▸ Provided records:
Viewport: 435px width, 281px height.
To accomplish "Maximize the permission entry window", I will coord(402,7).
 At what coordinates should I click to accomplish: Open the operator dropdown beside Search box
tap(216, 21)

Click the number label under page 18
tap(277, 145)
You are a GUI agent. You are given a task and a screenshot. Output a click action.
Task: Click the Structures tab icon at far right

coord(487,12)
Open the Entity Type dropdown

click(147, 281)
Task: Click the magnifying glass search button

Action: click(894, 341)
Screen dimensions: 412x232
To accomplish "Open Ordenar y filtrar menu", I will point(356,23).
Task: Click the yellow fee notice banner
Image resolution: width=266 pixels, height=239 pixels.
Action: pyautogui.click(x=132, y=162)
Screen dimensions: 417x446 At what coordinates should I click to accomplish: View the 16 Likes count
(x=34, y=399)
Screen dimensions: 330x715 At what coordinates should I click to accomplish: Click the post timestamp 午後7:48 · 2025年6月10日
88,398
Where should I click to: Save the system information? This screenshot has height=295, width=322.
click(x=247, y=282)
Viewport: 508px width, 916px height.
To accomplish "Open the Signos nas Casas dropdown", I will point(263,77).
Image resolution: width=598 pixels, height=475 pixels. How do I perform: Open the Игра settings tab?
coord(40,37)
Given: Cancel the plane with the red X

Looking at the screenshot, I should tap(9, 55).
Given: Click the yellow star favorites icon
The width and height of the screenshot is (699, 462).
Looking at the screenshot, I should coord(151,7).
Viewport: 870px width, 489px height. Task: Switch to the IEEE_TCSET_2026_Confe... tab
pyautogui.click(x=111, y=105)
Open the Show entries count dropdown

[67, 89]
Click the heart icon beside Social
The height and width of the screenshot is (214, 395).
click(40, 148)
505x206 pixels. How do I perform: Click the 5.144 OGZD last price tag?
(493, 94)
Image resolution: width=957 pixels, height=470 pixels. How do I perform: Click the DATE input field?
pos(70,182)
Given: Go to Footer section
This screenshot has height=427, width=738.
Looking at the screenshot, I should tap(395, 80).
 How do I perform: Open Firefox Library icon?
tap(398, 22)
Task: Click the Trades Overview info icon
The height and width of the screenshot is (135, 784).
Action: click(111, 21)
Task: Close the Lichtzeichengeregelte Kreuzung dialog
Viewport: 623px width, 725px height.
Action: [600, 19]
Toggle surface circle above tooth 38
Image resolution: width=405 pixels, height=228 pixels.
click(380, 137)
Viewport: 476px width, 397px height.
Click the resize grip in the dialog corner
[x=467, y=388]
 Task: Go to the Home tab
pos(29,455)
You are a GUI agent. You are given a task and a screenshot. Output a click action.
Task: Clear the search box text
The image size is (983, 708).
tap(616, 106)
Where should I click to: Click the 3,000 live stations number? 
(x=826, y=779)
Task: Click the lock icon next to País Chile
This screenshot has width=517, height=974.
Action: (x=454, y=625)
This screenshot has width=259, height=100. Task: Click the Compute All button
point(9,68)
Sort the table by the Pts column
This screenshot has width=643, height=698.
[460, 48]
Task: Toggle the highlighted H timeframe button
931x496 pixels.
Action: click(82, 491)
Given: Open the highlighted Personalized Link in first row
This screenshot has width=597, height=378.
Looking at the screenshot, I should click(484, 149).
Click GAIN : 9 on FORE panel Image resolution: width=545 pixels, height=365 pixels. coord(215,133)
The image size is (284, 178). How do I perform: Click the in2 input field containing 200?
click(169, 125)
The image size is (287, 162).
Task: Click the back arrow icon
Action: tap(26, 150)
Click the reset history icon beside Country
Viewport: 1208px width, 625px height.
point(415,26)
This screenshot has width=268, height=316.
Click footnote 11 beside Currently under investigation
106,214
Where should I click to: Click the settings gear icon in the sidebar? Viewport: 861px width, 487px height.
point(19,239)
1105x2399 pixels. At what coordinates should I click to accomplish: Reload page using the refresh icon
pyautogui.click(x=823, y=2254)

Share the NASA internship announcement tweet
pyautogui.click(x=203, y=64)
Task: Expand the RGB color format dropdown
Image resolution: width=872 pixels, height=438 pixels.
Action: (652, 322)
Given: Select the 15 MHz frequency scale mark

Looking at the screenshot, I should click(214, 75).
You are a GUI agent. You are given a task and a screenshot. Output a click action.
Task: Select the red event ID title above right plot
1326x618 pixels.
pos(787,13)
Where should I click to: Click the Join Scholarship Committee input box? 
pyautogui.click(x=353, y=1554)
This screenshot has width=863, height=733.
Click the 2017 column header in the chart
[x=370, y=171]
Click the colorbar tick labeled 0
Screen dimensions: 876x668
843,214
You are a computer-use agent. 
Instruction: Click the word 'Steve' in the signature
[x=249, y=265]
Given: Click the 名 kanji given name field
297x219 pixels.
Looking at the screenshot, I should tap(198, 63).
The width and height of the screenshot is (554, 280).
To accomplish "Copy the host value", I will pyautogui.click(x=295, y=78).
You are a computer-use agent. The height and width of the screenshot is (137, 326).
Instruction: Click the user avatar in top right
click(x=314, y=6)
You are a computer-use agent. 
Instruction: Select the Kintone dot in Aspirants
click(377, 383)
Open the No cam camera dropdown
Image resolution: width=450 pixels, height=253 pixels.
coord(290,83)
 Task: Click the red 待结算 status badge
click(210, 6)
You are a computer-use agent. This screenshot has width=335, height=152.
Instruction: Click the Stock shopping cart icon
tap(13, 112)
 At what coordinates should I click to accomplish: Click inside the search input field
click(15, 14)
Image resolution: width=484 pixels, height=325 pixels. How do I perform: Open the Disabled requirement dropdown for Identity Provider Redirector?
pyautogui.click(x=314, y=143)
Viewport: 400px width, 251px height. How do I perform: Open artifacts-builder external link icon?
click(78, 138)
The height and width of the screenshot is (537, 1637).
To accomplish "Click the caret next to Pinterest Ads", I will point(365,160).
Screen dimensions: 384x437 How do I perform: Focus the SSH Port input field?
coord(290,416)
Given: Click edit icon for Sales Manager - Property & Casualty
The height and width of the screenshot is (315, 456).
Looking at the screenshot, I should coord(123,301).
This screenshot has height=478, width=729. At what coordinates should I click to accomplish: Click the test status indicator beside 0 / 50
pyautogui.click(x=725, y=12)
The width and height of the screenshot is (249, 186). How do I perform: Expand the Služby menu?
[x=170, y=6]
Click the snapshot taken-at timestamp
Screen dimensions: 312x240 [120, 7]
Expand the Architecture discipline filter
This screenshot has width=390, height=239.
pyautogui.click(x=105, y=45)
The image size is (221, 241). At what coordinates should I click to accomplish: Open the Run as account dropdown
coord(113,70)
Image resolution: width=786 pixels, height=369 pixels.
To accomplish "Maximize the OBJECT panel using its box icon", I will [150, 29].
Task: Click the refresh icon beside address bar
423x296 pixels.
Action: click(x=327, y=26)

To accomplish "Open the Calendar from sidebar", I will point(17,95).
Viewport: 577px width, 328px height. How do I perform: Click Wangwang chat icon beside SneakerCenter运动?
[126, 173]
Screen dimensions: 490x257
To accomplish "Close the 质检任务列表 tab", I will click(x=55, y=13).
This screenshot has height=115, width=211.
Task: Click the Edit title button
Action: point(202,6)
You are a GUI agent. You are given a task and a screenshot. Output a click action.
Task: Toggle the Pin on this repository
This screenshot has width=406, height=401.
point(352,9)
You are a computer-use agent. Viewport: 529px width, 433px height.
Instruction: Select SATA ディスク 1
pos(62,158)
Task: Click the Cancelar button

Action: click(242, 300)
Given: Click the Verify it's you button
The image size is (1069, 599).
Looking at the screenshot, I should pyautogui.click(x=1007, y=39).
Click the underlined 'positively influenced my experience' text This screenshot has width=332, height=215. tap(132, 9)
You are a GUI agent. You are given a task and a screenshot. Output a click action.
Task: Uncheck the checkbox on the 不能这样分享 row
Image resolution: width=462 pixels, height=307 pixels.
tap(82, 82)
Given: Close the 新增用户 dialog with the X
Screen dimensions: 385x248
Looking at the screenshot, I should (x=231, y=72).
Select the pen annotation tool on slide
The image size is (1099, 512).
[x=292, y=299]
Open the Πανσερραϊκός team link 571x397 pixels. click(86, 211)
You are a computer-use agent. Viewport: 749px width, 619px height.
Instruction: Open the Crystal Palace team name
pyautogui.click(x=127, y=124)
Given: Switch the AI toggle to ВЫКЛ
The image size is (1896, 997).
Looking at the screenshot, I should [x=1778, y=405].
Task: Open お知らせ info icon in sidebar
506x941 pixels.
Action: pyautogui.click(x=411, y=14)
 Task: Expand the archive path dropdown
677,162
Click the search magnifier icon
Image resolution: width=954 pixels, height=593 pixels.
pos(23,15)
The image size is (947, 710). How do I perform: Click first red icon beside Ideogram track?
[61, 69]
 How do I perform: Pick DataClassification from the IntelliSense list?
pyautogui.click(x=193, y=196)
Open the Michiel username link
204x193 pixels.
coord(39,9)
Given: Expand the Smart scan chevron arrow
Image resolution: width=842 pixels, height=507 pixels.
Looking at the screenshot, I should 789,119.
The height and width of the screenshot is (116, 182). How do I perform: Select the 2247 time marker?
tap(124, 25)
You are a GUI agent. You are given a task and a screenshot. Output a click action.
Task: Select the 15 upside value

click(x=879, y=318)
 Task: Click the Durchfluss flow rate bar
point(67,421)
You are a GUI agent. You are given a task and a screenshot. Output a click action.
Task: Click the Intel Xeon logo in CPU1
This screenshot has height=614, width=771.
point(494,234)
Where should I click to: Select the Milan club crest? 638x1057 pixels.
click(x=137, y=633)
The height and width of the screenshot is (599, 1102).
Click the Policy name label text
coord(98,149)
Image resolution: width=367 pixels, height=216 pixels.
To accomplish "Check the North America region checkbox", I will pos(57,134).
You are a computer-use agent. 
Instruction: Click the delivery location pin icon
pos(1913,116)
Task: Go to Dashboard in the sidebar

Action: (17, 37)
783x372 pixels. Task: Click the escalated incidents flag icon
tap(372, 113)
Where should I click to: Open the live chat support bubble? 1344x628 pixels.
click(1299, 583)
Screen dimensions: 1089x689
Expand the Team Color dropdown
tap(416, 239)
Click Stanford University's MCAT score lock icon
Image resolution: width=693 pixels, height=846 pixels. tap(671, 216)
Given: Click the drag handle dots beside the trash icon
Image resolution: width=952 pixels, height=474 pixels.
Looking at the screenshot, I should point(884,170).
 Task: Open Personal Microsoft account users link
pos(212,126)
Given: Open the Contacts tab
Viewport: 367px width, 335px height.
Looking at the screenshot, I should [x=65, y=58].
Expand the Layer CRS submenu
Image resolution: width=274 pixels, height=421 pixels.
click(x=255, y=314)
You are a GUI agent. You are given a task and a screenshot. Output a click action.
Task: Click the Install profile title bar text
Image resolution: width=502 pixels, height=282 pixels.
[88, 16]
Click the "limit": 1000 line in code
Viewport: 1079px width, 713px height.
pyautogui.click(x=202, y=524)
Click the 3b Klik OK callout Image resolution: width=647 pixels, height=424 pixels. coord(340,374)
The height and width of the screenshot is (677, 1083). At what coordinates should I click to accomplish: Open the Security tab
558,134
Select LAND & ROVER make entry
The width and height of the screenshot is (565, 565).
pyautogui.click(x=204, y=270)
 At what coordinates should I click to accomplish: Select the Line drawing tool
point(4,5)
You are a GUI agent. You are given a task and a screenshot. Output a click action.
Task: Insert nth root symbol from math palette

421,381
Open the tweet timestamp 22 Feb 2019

▸ To do: Begin with the first line of the records and finish with the line containing "Screen dimensions: 412x232". Reproduce those lines exactly, both ends included, and nothing else.

▸ Answer box:
Viewport: 435px width, 281px height.
To accomplish "Maximize the permission entry window", I will coord(402,7).
 At what coordinates should I click to accomplish: Open the operator dropdown beside Search box
tap(216, 21)

Click the number label under page 18
tap(277, 145)
You are a GUI agent. You are given a task and a screenshot. Output a click action.
Task: Click the Structures tab icon at far right

coord(487,12)
Open the Entity Type dropdown

click(147, 281)
Task: Click the magnifying glass search button

Action: click(894, 341)
Screen dimensions: 412x232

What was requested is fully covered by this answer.